8.1.3. Il diritto amministrativo, infatti, ad onta di quanto sembra emergere dalla continua opera di “tentata civilizzazione” in atto da alcuni lustri (si pensi, al riguardo, ai continui rimaneggiamenti dei pertinenti articoli della L. n. 241/1990), continua a possedere delle peculiarità che corrispondono ai principi generali sanciti dall’art. 97 Cost. E, in questo senso, è sufficiente rimarcare che, come già accennato, le stazioni appaltanti sono obbligate, salvo eventuali deroghe previste dalla legge, a pretendere la costituzione della cauzione provvisoria da parte di coloro che intendono partecipare alle procedure ad evidenza pubblica, e questo perché la garanzia della regolarità e della celerità di tali procedure è un valore la cui tutela non è rimessa alla libera scelta dell’amministrazione aggiudicatrice, ma è imposta a monte dal legislatore.

La cauzione provvisoria, dunque, è un istituto specifico del diritto pubblico, che denota certamente analogie con alcuni istituti privatistici ma che obbedisce a logiche sue proprie e che va ricostruito ed applicato in base alle norme pubblicistiche che lo disciplinano.

8.1.4. E, in questo senso, per giurisprudenza assolutamente granitica la decisione circa l’escussione della cauzione nei casi previsti dalla legge non richiede il previo accertamento della “colpa” in capo al concorrente che è incorso nell’esclusione (in tal senso, ex plurimis, Cons.

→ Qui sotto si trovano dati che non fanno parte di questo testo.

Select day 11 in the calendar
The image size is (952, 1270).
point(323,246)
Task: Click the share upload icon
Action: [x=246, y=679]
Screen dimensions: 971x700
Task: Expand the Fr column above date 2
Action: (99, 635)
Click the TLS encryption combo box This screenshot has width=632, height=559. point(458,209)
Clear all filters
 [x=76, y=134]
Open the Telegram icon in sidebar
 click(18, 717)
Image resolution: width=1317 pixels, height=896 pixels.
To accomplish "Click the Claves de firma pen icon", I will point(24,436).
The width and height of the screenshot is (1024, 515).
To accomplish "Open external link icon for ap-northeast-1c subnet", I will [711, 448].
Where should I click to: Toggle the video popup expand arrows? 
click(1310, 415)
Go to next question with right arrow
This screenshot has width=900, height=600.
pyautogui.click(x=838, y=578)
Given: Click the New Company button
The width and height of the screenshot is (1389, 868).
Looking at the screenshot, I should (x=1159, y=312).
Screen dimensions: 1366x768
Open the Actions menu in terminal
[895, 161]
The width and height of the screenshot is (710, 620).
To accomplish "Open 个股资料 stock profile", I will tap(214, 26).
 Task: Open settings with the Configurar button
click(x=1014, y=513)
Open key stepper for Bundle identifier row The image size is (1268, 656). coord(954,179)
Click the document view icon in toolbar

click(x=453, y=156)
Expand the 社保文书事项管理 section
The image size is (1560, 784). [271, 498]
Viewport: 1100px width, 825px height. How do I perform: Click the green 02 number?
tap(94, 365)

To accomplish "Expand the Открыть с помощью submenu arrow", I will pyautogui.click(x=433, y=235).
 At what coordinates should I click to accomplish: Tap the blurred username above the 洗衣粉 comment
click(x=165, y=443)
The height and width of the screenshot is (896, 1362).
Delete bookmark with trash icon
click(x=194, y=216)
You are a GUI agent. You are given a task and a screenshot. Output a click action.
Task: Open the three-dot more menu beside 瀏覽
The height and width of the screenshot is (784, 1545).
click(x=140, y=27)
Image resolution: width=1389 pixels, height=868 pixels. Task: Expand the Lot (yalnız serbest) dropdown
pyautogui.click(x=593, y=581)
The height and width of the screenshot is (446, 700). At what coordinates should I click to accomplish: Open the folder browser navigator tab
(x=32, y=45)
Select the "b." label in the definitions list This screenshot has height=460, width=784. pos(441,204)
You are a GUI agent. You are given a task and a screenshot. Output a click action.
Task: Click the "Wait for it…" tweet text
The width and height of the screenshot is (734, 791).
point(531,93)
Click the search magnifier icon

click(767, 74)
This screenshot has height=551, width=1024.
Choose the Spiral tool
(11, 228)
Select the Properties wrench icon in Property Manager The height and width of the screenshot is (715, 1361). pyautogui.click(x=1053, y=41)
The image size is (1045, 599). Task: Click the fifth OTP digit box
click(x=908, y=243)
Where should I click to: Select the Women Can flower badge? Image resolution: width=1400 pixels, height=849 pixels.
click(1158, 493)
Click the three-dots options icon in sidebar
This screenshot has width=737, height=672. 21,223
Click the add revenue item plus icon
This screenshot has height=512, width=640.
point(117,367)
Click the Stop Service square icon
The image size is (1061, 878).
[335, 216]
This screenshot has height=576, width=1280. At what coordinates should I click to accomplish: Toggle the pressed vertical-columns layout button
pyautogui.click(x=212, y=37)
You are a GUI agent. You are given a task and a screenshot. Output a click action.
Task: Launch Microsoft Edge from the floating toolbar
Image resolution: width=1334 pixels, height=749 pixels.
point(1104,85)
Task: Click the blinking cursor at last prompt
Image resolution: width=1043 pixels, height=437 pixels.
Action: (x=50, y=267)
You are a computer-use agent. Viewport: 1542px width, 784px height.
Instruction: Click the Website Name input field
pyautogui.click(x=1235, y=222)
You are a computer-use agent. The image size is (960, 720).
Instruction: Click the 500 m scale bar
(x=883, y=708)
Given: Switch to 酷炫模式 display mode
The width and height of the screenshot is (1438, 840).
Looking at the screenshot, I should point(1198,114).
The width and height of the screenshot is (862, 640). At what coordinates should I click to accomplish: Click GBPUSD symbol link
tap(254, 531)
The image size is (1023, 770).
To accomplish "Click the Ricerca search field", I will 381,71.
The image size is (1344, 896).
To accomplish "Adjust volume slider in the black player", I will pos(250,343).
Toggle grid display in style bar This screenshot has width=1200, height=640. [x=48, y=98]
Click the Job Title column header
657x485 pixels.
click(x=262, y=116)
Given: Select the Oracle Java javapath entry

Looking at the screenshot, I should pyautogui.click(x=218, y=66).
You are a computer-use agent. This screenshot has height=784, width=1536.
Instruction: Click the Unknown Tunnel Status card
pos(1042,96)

Stato, n. 2531/2016 e TAR Lazio, n. 1740/2021, già citata), mentre tale accertamento è previsto solo nei riguardi dell’aggiudicatario che non stipula il contratto (art. 93, comma 6: “La garanzia copre la mancata sottoscrizione del contratto dopo l’aggiudicazione dovuta ad ogni fatto riconducibile all’affidatario…”. Per la verità anche il comma 6 prevede una fattispecie di “responsabilità oggettiva”, nel caso di mancata stipula dovuta “…all’adozione di informazione antimafia interdittiva emessa ai sensi degli articoli 84 e 91 del decreto legislativo 6 settembre 2011, n. 159”).

Ma in questo non è ravvisabile alcuna disparità di trattamento, visto che:

– le ragioni che possono portare alla mancata stipula del contratto sono molteplici e non tutte afferenti alla sfera di disponibilità dell’aggiudicatario (si pensi al caso, statisticamente più frequente, del ritardo nella predisposizione del contratto dovuto in parte a lungaggini burocratiche e in parte a inerzia dell’aggiudicatario). Ne consegue che, ai fini dell’escussione della cauzione, è necessario accertare l’imputabilità della mancata stipula;

– i casi di esclusione dalla gara che sono sanzionati anche con l’escussione della cauzione attengono invece a fatti e circostanze che sono nella piena disponibilità del concorrente (si tratta, infatti, di dichiarazioni omesse, false o ingannevoli relative al possesso dei requisiti di moralità, tecnici e finanziari previsti dal bando quali requisiti di ammissione), di talché la conferma (per inoppugnabilità dell’atto di esclusione o per decisione del giudice), dell’esclusione implica ex se l’imputabilità della condotta che ha determinato il provvedimento espulsivo.

Nella specie, dunque, l’escussione della cauzione non richiedeva alcun accertamento circa la imputabilità dell’esclusione alla società ricorrente.